Has Dad lost his mind?
My father is 53 years old. He and my mother divorced more than two years ago after 27 years of marriage. I think he has lost his mind. He acts completely immature for his age and has a new motto, “You’re only as old as you act.” Based on this, he is only 19. He’s attempting to date ladies 15+ years younger than he is, ladies with young children, etc. He is acting irresponsible, having drinks a lot more often, and just being weird. Is this a phase? Will he settle back down and be the dad I knew before? — Christie S., 27, Searcy, Ark.
Christie, first, kudos to you for caring about your parents. Many midlife men when they first become single try to recapture their youth by dating, or at least trying to date, younger women. In the majority of situations, they fail miserably. Generally, younger women want nothing to do with an older man unless he’s powerful or rich. Of course, there are exceptions and believe me, I will hear from them when they read that sentence. Eventually, you can hope your dad will “get it.” By that I mean, he will realize he is much better off with a woman close to his age who appreciates similar experiences, music, history and all the things people learn growing through the years.
Why is it that men appear to be turned off by a successful, busy woman? I am in business for myself and very busy. I would like to meet someone who appreciates the fact that I can take care of myself, someone who doesn’t feel intimated by my abilities and accomplishments. Am I expecting too much? — Bonnie T., 62, Lodi, OH.
Bonnie, no, you’re not expecting too much. The right man for you will appreciate your abilities and accomplishments; he’ll even encourage you to be yourself. Men who are intimidated by successful women usually lack confidence in themselves. They don’t want a woman showing them up. You’d never be happy with a man who doesn’t respect you and admire your success. Don’t get discouraged. Someday, a well-suited-for-you man will enter your life.
“When will he cut the cord?”
I know extended family issues can be complex. I have been with my boyfriend for eight years and accepted all his flaws. However, he has a dysfunctional family with some real issues and I don’t know how to keep dealing with them without blowing up. They are controlling. I feel he knows the mind games they play, but why does he allow them to continue? I know I cannot make him choose. He is going to be 60 this year. When is he going to cut the cord? — Jackie P., 50, Sacramento, Calif.
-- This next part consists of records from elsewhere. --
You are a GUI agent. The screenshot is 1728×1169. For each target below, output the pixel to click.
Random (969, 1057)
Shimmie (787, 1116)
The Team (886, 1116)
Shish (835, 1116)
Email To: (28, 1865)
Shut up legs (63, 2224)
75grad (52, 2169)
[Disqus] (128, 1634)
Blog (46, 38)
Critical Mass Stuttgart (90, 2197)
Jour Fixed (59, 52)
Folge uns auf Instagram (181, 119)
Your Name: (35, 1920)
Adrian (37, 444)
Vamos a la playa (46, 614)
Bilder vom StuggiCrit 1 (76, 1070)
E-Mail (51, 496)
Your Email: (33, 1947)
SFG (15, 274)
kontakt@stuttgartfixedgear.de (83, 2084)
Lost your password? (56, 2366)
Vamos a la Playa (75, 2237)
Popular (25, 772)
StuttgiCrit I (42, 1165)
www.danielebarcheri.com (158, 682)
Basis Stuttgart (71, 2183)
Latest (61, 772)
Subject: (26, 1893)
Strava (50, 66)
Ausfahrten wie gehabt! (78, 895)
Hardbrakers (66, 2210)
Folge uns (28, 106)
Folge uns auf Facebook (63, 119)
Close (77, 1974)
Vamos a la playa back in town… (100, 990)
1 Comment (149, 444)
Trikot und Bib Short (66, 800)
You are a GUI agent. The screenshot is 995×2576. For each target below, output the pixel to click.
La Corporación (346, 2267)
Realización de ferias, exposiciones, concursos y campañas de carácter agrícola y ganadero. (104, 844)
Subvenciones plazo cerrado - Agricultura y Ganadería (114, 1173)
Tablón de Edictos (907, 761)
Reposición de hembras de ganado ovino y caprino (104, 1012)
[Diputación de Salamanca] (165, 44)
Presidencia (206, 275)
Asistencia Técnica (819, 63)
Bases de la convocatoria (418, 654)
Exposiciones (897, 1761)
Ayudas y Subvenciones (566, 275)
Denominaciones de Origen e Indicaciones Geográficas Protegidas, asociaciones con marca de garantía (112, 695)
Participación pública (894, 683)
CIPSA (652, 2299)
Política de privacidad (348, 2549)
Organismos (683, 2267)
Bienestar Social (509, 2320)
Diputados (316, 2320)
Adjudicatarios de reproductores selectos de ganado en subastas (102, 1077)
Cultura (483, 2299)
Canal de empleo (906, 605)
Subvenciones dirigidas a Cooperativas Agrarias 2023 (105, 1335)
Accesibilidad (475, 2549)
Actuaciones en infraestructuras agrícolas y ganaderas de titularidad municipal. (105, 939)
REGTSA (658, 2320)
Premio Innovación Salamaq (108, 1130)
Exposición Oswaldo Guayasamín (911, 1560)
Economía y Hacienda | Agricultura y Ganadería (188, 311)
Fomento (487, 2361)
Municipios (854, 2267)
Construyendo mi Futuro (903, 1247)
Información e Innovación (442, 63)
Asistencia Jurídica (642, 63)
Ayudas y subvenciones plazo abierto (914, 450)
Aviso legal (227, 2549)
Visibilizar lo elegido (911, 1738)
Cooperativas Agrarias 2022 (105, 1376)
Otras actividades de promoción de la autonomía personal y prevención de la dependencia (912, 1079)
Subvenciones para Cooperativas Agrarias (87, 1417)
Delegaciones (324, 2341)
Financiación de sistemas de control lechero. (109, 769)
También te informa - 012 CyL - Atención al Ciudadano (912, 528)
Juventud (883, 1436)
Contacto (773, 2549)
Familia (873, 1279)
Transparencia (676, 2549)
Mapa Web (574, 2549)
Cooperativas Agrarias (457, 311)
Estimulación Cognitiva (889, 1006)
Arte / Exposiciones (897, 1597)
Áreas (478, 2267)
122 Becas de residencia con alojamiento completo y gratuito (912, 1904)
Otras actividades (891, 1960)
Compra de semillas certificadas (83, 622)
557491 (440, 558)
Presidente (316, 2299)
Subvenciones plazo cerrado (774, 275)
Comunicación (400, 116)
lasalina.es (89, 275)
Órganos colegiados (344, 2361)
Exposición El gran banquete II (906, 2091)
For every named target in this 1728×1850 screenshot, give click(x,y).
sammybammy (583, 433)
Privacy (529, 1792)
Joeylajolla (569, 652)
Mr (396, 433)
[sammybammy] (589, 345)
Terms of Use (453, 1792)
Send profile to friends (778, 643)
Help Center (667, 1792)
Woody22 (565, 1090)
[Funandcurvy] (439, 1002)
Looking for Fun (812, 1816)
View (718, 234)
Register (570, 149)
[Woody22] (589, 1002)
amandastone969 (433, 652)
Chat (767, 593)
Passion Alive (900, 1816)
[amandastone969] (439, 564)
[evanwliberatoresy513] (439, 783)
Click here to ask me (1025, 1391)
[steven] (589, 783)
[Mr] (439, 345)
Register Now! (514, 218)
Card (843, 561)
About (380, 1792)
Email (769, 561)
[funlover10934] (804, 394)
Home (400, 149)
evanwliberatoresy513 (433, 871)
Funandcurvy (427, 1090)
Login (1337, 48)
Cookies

Jackie, if he hasn’t “cut the cord” by age 60 and for the eight years you’ve been with him, chances are he won’t. People don’t change much. I’m sure you’ve talked with him about the problem. If you haven’t, you need to. Ask him why he allows the mind games to continue. Don’t blow up and get out of control. If it gets unbearable, spend time away from him and see if that wakes him a bit. If it gets to be too much, then you may have to consider a change of boyfriends.
What’s the rush?
I have been receiving email responses from men that include email address, their telephone numbers, and invitations to lunch. Is this how it should work? I thought you were supposed to build a relationship with someone online before you meet them in person. Seems to me like everyone is in a big hurry. I don’t know anything more about these gentlemen than they know about me. Is this a good idea? — Julie L., 50, Budd Lake, N.J.
Julie, you’re right, best be careful when dealing with strangers. Don’t let anybody rush you. Before agreeing to meet in person, find out as much about the person as you can. Trust your instincts. Men who want to rush you are either desperate or just want sex. That being said, don’t spend too much time trying to get to know someone before meeting in person. You wouldn’t want to divulge a great deal of personal info before meeting someone, only to discover that he isn’t for you. You’d feel awkward and you’d have wasted your precious time.
Should we live together?
He and I are both looking for a life-partner relationship. We have had in-depth online communications for two months and in person for six weeks. We’ve been sleeping together for five weeks. His apt flooded and he has been staying with me for three weeks. I expect his apartment situation will be resolved within a month. We’re both sincere and honest. He’s fun, romantic, generous, a good roommate, we have a lot in common, and we are becoming more and more compatible sexually. Question: Do we continue to live together? — Kathy M., 54, Wallingford, Ct.
Kathy, living together after such a short period of knowing each other is risky business. Having a guest in your home is different from having a man move in. A guest you can ask to leave but getting rid of a roommate can be difficult. Keep your respective places to live for several more months before taking such a huge step. As it is, you’ve gone awfully fast in the relationship. I know people who’ve dated three years before living together.
Friendship, yes. Sex, no.
I have separated from my husband of 28 years. I would like to meet someone who is looking (like me) for friendship and companionship without getting into a sexual relationship. Do you think such a thing is possible? Or, am I the only person in the world who has had quite enough sex for one lifetime, but still needs a friend of the opposite gender? — Mary P., 50, Falls Church, Va.
Mary, well, let’s put it this way, having a sex drive is natural in most adults. Probably 95 percent of the men you’ll meet will run the other way when you put the “no sex” rule into play. Maybe you can find an older gent in church or somewhere who doesn’t want or need sex. Sex between consenting adults can be wonderful and healthy and it can strengthen a relationship. With the way you feel about sex, prepare to be alone.